#### Page:

^^^^^^^^^^^^^^^^

Mr Mulligan air racer

  

Harold Neumann was talking in his relaxed, friendly Midwestern way about the airplane that amazed the aviation world during one very busy week, back in 1935. During what has since become known as the "Benny Howard National Air Races."

It was really the Cleveland Air Races, but the way Howard and his airplanes won all the big races, it was no wonder he got credit for the whole show.

That "big Monocoupe" was, in actuality, Howard's classic "Mr. Mulligan", a hefty, powerful four-place strut-braced, high-wing machine that didn't Look a whole lot like a 1930's racer . . . unless you were looking at it from dead astern, while trying hopelessly to catch up with it.

"It just seemed that that year was the Benny Howard Neumann year. No matter what we did, we lucked out on it. The year before, that was a bad year," Neumann admitted. And he was right, for 1934 wasn't much of a year for "Mr. Mulligan" or anything else Benny Howard tried. Neumann headed for California and the start of the 1934 Bendix Transcontinental Race, only to be forced down in Nevada and wipe out the landing gear of the brand new airplane. Neumann managed to salvage fourth place in the Thompson Trophy Race and second place in the Greve Race in Howard's little "Ike", but they had wanted all the marbles.

The 1935 Bendix Race was really the beginning. "Mr. Mulligan" was designed very much for such 2,000-mile grinds, having plenty of power and fuel, as well as oxygen for the vital high-altitude flying. Howard, himself, was pilot, with engineer Gordon Israel as co-pilot. After their single re-fueling stop at Kansas City, they sped on to Cleveland in an elapsed time of 8 hours, 33 minutes and 16.3 seconds and an average speed of 238.704 mph. It was the best speed anyone had made in a Bendix Race since Jimmy Haizlip had won it in a Wedell-Williams Racer in 1932. Haizlip wasn't in it this time, but Roscoe Turner was, flying a Wedell-Williams with almost double the horsepower.

Turner had taken off much later than Howard, and so the race would have to be decided on elapsed time. After an interminable wait, Turner sped across the finish line in his gold #57 . . . in the time of 8 hours, 33 minutes and 39.8 seconds! Just 23~/2 seconds later and .2 mph slower than Howard. The great Bendix Trophy went to Benny Howard and to "Mr. Mulligan".

In its first real test, the big white airplane had certainly done its job well, but much more was soon to be demanded of it. The all-time classic event of American air racing was the Thompson Trophy Race, finale of the long National Air Races program. Howard wanted the stately bronze trophy for his own.

^^^^^^^^^^^^^^^^

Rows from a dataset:

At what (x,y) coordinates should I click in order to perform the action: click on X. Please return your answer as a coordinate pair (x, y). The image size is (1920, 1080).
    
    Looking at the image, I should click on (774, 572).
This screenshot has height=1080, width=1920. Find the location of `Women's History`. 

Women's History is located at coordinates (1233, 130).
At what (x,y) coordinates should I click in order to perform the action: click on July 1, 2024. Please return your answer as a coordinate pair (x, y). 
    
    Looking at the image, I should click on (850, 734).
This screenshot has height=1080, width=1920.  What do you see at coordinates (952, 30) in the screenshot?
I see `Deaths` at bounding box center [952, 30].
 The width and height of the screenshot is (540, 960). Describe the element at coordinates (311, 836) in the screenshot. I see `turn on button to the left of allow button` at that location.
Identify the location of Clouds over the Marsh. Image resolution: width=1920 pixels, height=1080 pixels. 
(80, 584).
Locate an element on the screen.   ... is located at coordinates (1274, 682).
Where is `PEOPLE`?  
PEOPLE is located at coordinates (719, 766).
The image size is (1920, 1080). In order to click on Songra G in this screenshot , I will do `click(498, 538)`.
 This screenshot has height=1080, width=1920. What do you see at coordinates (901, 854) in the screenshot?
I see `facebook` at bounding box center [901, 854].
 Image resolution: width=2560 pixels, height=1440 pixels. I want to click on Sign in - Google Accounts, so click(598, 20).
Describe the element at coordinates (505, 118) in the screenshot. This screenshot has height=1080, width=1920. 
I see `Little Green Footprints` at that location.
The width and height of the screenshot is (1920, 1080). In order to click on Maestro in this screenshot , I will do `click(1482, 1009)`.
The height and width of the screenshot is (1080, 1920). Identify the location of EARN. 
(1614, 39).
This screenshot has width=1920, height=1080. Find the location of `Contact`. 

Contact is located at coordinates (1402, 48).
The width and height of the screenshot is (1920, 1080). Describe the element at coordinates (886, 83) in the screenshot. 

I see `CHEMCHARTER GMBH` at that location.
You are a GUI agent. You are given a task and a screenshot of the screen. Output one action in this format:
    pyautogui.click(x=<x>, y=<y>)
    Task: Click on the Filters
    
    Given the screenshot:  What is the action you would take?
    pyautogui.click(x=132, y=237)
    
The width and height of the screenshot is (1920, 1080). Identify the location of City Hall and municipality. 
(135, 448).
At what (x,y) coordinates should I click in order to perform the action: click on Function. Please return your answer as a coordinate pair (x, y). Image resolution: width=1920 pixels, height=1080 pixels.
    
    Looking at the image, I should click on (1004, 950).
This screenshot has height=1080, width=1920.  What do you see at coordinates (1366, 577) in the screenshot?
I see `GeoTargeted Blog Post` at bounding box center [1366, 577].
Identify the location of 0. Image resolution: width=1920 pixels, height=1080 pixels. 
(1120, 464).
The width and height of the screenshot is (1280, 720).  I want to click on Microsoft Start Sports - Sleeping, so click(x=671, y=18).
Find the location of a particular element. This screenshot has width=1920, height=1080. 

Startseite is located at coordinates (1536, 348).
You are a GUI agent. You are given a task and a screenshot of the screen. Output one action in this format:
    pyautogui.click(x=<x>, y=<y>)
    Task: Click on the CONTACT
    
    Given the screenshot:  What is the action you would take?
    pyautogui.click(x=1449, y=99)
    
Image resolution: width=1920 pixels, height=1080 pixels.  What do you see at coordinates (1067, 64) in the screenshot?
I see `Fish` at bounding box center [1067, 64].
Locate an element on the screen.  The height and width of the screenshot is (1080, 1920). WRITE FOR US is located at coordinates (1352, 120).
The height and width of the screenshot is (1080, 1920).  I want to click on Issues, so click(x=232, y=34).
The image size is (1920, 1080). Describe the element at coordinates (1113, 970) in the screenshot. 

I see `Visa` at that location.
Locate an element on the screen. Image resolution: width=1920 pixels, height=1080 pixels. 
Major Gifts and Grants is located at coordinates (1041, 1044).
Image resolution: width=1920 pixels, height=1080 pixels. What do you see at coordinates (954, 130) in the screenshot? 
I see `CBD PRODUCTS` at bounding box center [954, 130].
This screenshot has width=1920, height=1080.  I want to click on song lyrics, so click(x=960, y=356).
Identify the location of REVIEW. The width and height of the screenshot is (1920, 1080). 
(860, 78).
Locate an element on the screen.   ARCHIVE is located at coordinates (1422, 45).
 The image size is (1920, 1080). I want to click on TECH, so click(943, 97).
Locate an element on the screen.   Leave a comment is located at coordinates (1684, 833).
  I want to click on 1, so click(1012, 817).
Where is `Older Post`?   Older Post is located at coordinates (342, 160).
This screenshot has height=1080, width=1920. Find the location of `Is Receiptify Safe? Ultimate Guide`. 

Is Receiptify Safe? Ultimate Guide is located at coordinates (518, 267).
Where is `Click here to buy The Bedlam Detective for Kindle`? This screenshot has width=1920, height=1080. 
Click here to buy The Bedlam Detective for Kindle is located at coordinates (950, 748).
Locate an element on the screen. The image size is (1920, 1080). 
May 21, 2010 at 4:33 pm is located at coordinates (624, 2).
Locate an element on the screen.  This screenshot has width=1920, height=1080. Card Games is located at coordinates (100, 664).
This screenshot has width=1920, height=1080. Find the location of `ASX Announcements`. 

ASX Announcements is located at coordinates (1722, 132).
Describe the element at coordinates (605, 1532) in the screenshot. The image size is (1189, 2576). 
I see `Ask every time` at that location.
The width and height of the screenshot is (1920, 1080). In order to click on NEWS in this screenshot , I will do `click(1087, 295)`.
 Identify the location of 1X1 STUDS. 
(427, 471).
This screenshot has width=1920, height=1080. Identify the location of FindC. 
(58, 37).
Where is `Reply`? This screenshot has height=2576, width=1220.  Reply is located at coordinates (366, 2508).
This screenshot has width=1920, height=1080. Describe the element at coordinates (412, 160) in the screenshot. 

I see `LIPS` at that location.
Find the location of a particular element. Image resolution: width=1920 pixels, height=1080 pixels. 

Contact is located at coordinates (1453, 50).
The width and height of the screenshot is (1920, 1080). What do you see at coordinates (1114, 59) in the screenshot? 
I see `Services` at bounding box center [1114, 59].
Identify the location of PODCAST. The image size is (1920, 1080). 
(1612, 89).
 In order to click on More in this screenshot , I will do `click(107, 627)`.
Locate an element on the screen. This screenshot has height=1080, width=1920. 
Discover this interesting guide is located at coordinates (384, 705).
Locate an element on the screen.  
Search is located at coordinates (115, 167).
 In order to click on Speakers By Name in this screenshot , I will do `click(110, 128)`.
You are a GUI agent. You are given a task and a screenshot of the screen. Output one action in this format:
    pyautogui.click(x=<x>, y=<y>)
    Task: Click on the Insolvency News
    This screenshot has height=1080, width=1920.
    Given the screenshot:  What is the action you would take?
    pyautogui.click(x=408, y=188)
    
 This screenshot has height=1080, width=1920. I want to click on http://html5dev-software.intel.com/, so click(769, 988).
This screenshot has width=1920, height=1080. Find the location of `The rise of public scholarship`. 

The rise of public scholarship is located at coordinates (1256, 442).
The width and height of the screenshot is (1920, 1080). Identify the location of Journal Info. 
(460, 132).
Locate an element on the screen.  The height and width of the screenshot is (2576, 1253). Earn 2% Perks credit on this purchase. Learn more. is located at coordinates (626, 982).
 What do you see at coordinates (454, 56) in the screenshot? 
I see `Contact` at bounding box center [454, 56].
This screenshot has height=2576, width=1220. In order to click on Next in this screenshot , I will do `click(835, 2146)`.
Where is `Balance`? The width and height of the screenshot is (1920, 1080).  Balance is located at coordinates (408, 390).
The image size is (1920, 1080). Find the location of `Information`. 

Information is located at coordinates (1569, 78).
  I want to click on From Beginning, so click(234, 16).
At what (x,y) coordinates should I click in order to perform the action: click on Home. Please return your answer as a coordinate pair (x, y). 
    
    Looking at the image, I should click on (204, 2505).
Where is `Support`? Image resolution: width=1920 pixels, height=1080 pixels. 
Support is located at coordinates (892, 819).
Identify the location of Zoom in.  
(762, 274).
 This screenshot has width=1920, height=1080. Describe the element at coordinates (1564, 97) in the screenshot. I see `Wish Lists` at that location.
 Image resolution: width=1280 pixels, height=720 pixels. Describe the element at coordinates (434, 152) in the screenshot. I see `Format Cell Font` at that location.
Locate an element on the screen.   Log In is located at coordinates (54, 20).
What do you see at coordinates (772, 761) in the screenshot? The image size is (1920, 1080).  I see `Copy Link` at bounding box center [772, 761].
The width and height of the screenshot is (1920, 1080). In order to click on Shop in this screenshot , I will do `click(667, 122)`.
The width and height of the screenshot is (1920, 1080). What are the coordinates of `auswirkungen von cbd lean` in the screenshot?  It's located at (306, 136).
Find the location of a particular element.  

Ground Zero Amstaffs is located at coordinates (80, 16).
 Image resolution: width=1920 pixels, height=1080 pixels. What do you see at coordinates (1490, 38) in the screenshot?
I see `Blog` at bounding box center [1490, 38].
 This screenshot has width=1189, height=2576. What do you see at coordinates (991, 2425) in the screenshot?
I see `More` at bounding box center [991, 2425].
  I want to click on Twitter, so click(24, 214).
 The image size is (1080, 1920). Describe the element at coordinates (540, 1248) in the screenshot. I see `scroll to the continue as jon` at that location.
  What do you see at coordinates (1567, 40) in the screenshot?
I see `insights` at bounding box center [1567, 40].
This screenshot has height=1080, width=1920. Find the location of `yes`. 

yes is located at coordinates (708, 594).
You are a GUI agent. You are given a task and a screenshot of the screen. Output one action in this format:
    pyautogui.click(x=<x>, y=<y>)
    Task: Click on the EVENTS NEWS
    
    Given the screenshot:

^^^^^^^^^^^^^^^^

#### Tasks to complete:
[a] According to the air racing article, at which city did Howard and Israel make their single refueling stop during the 1935 Bendix Race?
[b] Write out the lines of the entries between the line holding "Identify the location of Zoom in." and the line holding "at (306, 136).", inclusive.

#### Replies:
[a] Kansas City

[b]
Identify the location of Zoom in.  
(762, 274).
 This screenshot has width=1920, height=1080. Describe the element at coordinates (1564, 97) in the screenshot. I see `Wish Lists` at that location.
 Image resolution: width=1280 pixels, height=720 pixels. Describe the element at coordinates (434, 152) in the screenshot. I see `Format Cell Font` at that location.
Locate an element on the screen.   Log In is located at coordinates (54, 20).
What do you see at coordinates (772, 761) in the screenshot? The image size is (1920, 1080).  I see `Copy Link` at bounding box center [772, 761].
The width and height of the screenshot is (1920, 1080). In order to click on Shop in this screenshot , I will do `click(667, 122)`.
The width and height of the screenshot is (1920, 1080). What are the coordinates of `auswirkungen von cbd lean` in the screenshot?  It's located at (306, 136).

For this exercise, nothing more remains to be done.